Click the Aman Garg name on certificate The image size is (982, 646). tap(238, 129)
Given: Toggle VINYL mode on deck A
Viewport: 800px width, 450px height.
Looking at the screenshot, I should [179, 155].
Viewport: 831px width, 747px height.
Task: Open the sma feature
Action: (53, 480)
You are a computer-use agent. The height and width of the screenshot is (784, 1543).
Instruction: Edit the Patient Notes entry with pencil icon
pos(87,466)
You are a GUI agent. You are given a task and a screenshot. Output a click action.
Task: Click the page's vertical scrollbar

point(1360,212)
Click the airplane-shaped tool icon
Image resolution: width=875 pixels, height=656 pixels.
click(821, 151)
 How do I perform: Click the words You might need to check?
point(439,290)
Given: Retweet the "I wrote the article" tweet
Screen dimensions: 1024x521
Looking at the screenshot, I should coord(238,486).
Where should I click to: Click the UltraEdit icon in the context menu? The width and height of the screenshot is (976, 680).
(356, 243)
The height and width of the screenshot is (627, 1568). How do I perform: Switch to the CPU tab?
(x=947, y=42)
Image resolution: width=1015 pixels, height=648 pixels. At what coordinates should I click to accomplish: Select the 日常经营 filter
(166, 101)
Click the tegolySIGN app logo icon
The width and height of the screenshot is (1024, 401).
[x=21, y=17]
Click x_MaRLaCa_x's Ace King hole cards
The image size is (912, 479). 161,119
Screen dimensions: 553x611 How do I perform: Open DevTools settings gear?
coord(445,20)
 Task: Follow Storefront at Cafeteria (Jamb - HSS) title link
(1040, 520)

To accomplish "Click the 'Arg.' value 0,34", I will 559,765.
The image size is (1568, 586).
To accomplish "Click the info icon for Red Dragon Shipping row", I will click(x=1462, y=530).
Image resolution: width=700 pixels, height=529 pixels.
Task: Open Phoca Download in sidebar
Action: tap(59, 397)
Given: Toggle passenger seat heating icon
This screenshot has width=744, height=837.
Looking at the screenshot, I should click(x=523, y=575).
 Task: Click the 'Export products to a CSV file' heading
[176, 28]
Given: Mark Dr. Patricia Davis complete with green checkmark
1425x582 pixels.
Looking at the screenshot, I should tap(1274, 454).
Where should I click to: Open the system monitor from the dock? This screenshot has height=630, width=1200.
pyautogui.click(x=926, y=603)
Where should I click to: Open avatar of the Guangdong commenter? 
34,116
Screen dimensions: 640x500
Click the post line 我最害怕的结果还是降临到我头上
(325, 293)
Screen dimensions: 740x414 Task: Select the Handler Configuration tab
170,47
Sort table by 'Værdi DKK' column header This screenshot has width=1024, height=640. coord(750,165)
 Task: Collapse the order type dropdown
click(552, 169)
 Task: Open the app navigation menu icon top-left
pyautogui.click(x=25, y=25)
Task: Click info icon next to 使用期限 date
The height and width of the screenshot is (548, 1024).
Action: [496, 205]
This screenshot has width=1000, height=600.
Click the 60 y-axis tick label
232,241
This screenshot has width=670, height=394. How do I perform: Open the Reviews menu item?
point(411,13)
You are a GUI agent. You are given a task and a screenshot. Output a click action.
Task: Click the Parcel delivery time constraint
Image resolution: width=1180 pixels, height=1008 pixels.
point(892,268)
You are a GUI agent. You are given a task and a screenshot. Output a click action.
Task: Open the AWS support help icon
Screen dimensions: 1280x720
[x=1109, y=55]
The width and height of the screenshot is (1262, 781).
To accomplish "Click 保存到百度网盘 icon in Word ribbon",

**Exercise:** Repeat the records above in full, word for word.

**Answer below:**
Click the Aman Garg name on certificate The image size is (982, 646). tap(238, 129)
Given: Toggle VINYL mode on deck A
Viewport: 800px width, 450px height.
Looking at the screenshot, I should [179, 155].
Viewport: 831px width, 747px height.
Task: Open the sma feature
Action: (53, 480)
You are a computer-use agent. The height and width of the screenshot is (784, 1543).
Instruction: Edit the Patient Notes entry with pencil icon
pos(87,466)
You are a GUI agent. You are given a task and a screenshot. Output a click action.
Task: Click the page's vertical scrollbar

point(1360,212)
Click the airplane-shaped tool icon
Image resolution: width=875 pixels, height=656 pixels.
click(821, 151)
 How do I perform: Click the words You might need to check?
point(439,290)
Given: Retweet the "I wrote the article" tweet
Screen dimensions: 1024x521
Looking at the screenshot, I should coord(238,486).
Where should I click to: Click the UltraEdit icon in the context menu? The width and height of the screenshot is (976, 680).
(356, 243)
The height and width of the screenshot is (627, 1568). How do I perform: Switch to the CPU tab?
(x=947, y=42)
Image resolution: width=1015 pixels, height=648 pixels. At what coordinates should I click to accomplish: Select the 日常经营 filter
(166, 101)
Click the tegolySIGN app logo icon
The width and height of the screenshot is (1024, 401).
[x=21, y=17]
Click x_MaRLaCa_x's Ace King hole cards
The image size is (912, 479). 161,119
Screen dimensions: 553x611 How do I perform: Open DevTools settings gear?
coord(445,20)
 Task: Follow Storefront at Cafeteria (Jamb - HSS) title link
(1040, 520)

To accomplish "Click the 'Arg.' value 0,34", I will 559,765.
The image size is (1568, 586).
To accomplish "Click the info icon for Red Dragon Shipping row", I will click(x=1462, y=530).
Image resolution: width=700 pixels, height=529 pixels.
Task: Open Phoca Download in sidebar
Action: tap(59, 397)
Given: Toggle passenger seat heating icon
This screenshot has width=744, height=837.
Looking at the screenshot, I should click(x=523, y=575).
 Task: Click the 'Export products to a CSV file' heading
[176, 28]
Given: Mark Dr. Patricia Davis complete with green checkmark
1425x582 pixels.
Looking at the screenshot, I should tap(1274, 454).
Where should I click to: Open the system monitor from the dock? This screenshot has height=630, width=1200.
pyautogui.click(x=926, y=603)
Where should I click to: Open avatar of the Guangdong commenter? 
34,116
Screen dimensions: 640x500
Click the post line 我最害怕的结果还是降临到我头上
(325, 293)
Screen dimensions: 740x414 Task: Select the Handler Configuration tab
170,47
Sort table by 'Værdi DKK' column header This screenshot has width=1024, height=640. coord(750,165)
 Task: Collapse the order type dropdown
click(552, 169)
 Task: Open the app navigation menu icon top-left
pyautogui.click(x=25, y=25)
Task: Click info icon next to 使用期限 date
The height and width of the screenshot is (548, 1024).
Action: [496, 205]
This screenshot has width=1000, height=600.
Click the 60 y-axis tick label
232,241
This screenshot has width=670, height=394. How do I perform: Open the Reviews menu item?
point(411,13)
You are a GUI agent. You are given a task and a screenshot. Output a click action.
Task: Click the Parcel delivery time constraint
Image resolution: width=1180 pixels, height=1008 pixels.
point(892,268)
You are a GUI agent. You are given a task and a screenshot. Output a click action.
Task: Open the AWS support help icon
Screen dimensions: 1280x720
[x=1109, y=55]
The width and height of the screenshot is (1262, 781).
To accomplish "Click 保存到百度网盘 icon in Word ribbon",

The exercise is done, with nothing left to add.